Remaking the world in accordance with that dream is obviously a monumental task: the greatest endeavor imaginable. Even doing our own small part in accomplishing that ultimate goal requires far more wisdom, far more strength, far more spirit than we have in ourselves. To accomplish it, we need to be fed. We need to be nourished by God for that task of a lifetime. And God has given us that food. The Eucharist, the Lord’s Supper, is the nourishment that we need. The Eucharist, the Lord’s Supper, is food for the time in-between.
St. Paul, in this evening’s second reading, gives us the earliest account of the Eucharist that we have. He ties it closely with Jesus’ death, which we are about to commemorate once again. Twice in these four, short verses, he affirms that we are to do this “in remembrance” of Jesus. And, at their conclusion, he ties past and future together by declaring that “as often as you eat this bread and drink this cup, you proclaim the Lord’s death until he comes.” Death and coming. Past and future. And we are in the time in-between.

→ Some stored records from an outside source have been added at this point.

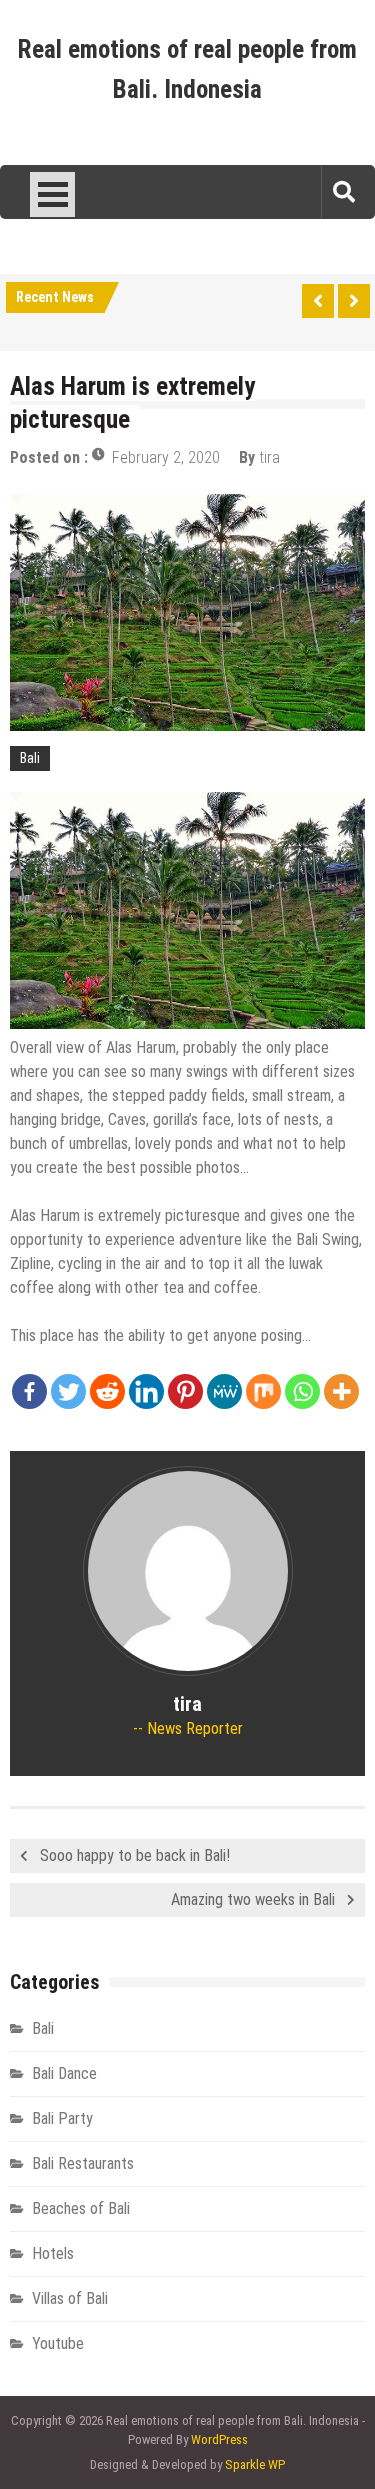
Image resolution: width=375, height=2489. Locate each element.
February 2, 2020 (166, 457)
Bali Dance (64, 2073)
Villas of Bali (70, 2298)
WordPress (219, 2439)
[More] (341, 1391)
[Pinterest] (185, 1391)
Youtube (58, 2343)
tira (269, 457)
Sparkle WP (255, 2464)
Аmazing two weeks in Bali (253, 1899)
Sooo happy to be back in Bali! (135, 1855)
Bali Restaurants (83, 2163)
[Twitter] (68, 1391)
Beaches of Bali (81, 2208)
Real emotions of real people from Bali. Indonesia (187, 69)
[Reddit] (107, 1391)
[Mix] (263, 1391)
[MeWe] (224, 1391)
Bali (30, 758)
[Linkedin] (146, 1391)
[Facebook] (29, 1391)
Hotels (53, 2253)
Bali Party (62, 2118)
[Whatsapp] (302, 1391)
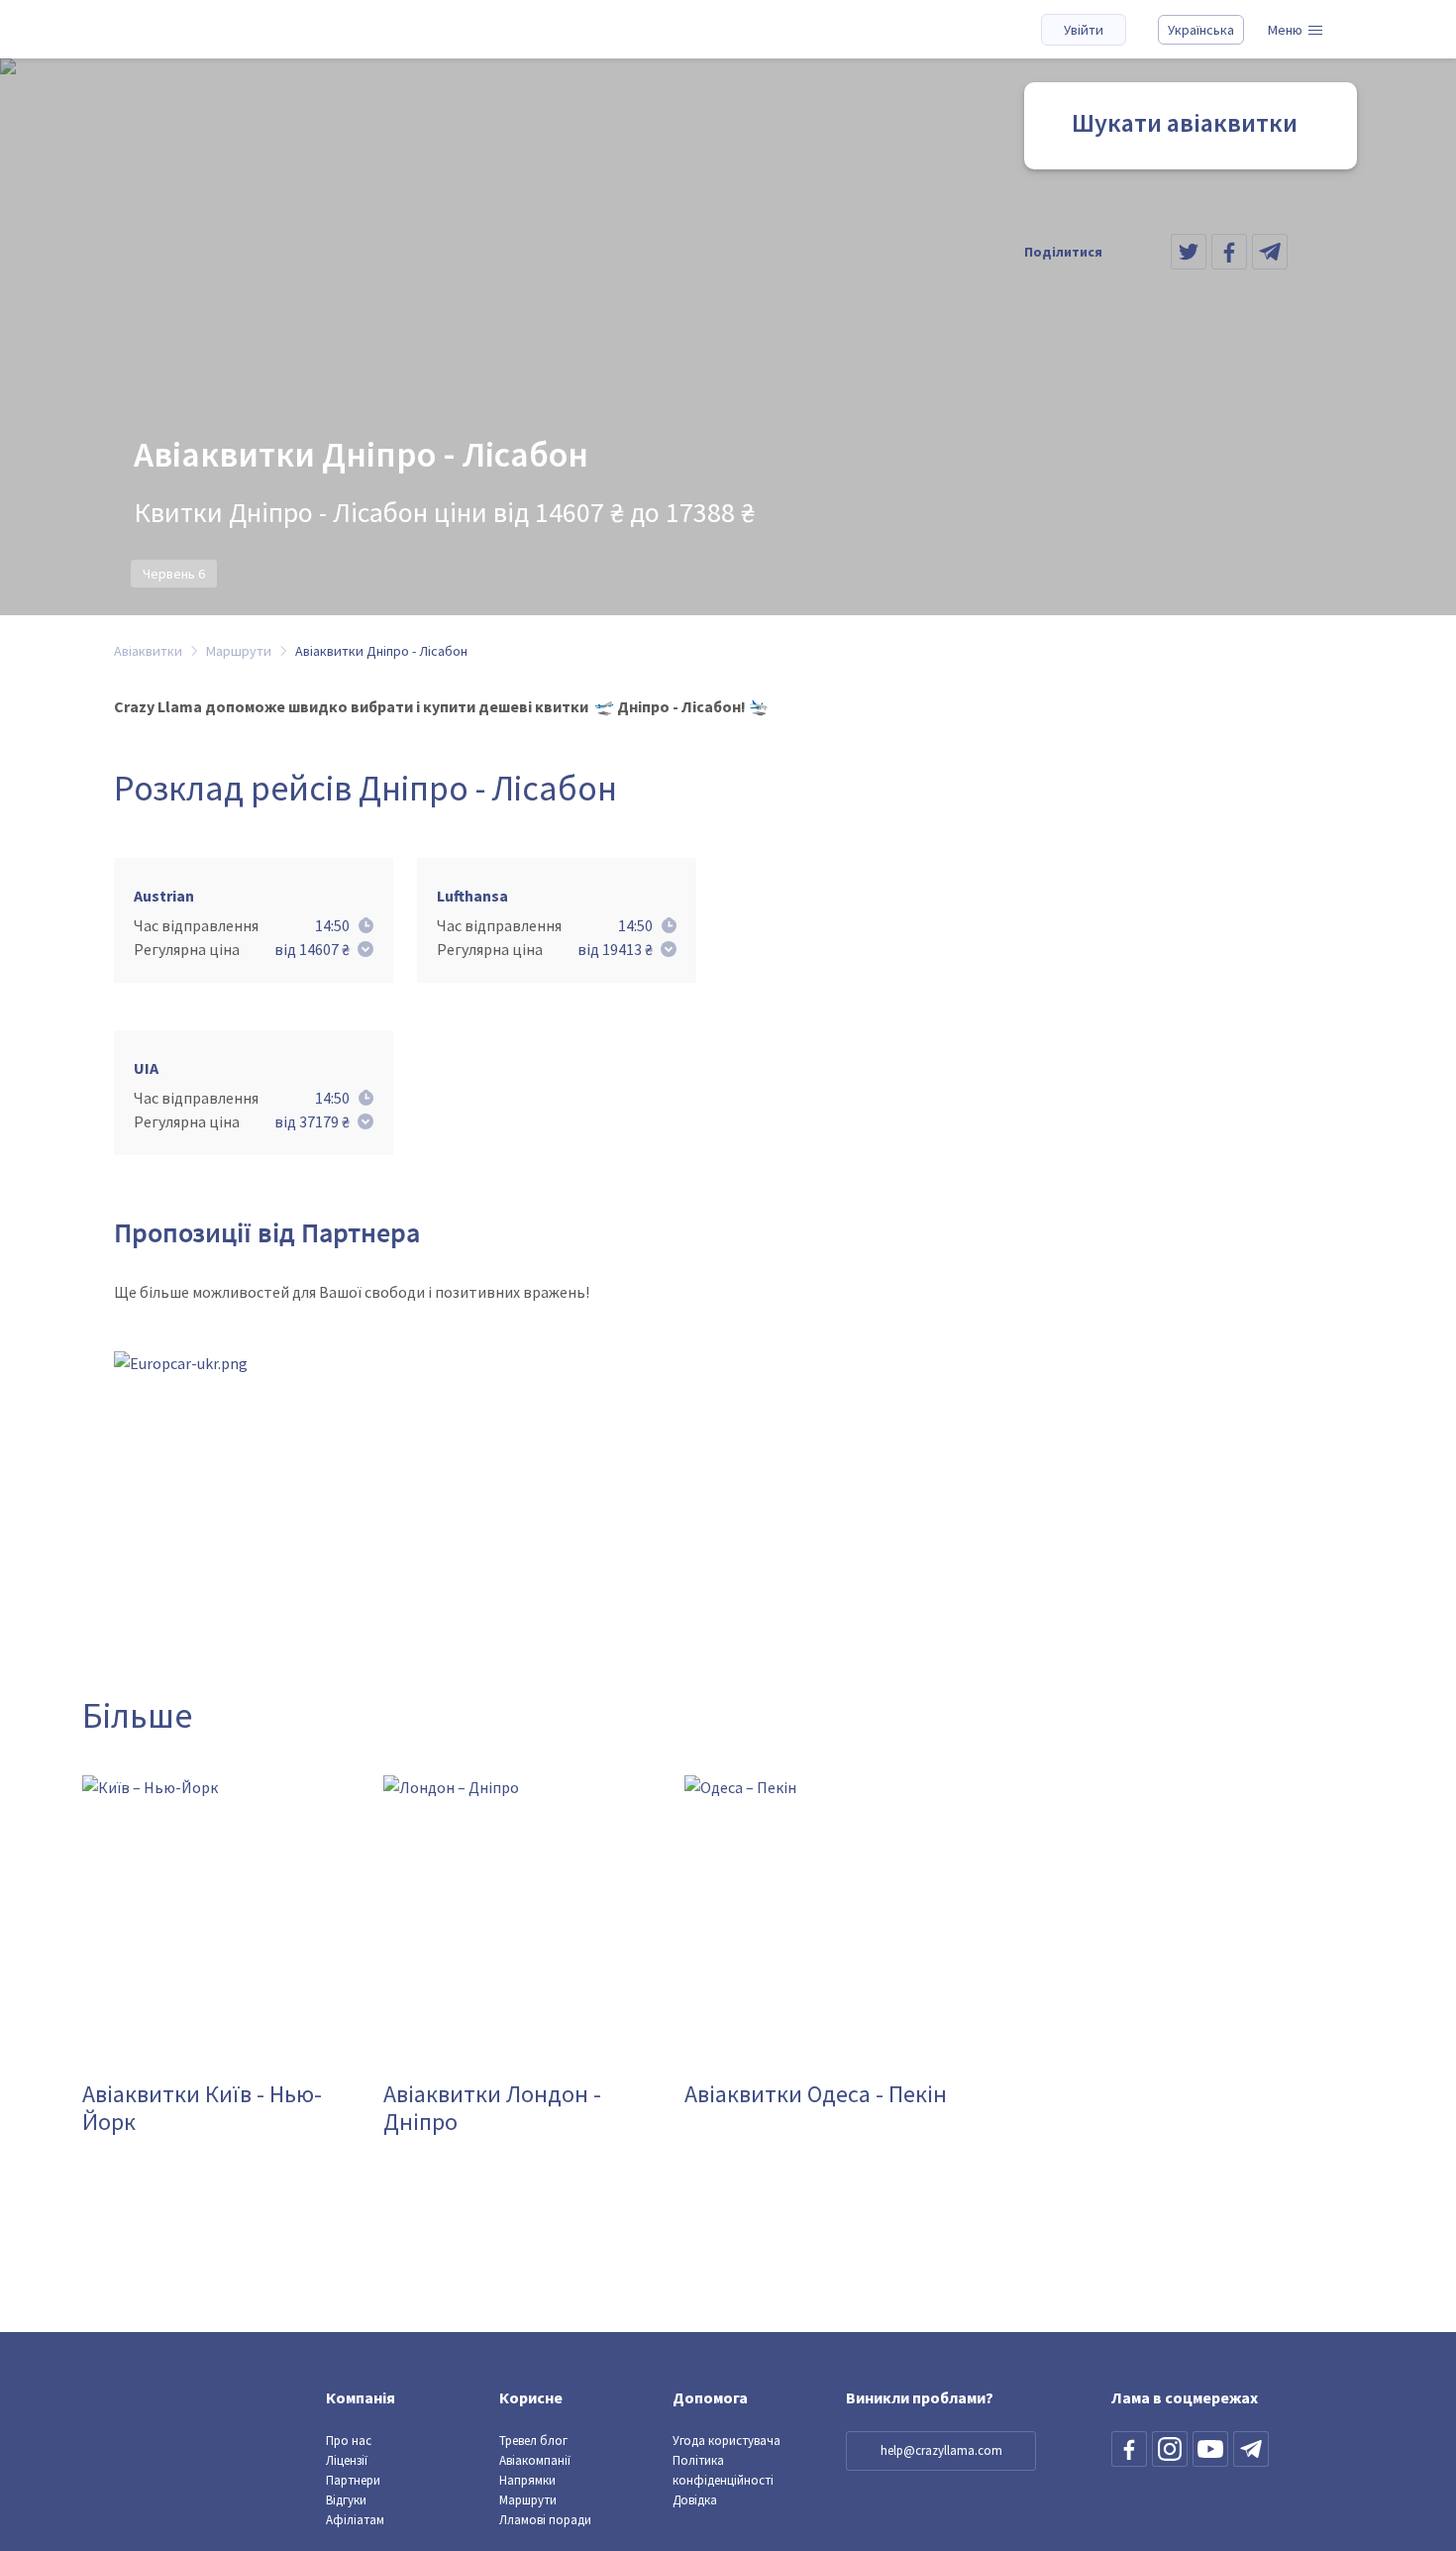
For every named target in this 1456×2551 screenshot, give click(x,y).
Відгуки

As we focus once again on the very heart of our faith, as we enter once again into this three-act drama of Maundy Thursday, Good Friday and the Great Vigil of Easter, we begin this evening by recalling once again what Jesus did at the Last Supper and on the day that followed. We are reminded that he called us to follow where he has led the way.
But we recall also that he has not left us to our own resources. He has provided us with the nourishment that we need for the journey. He has provided us with food for the time in-between.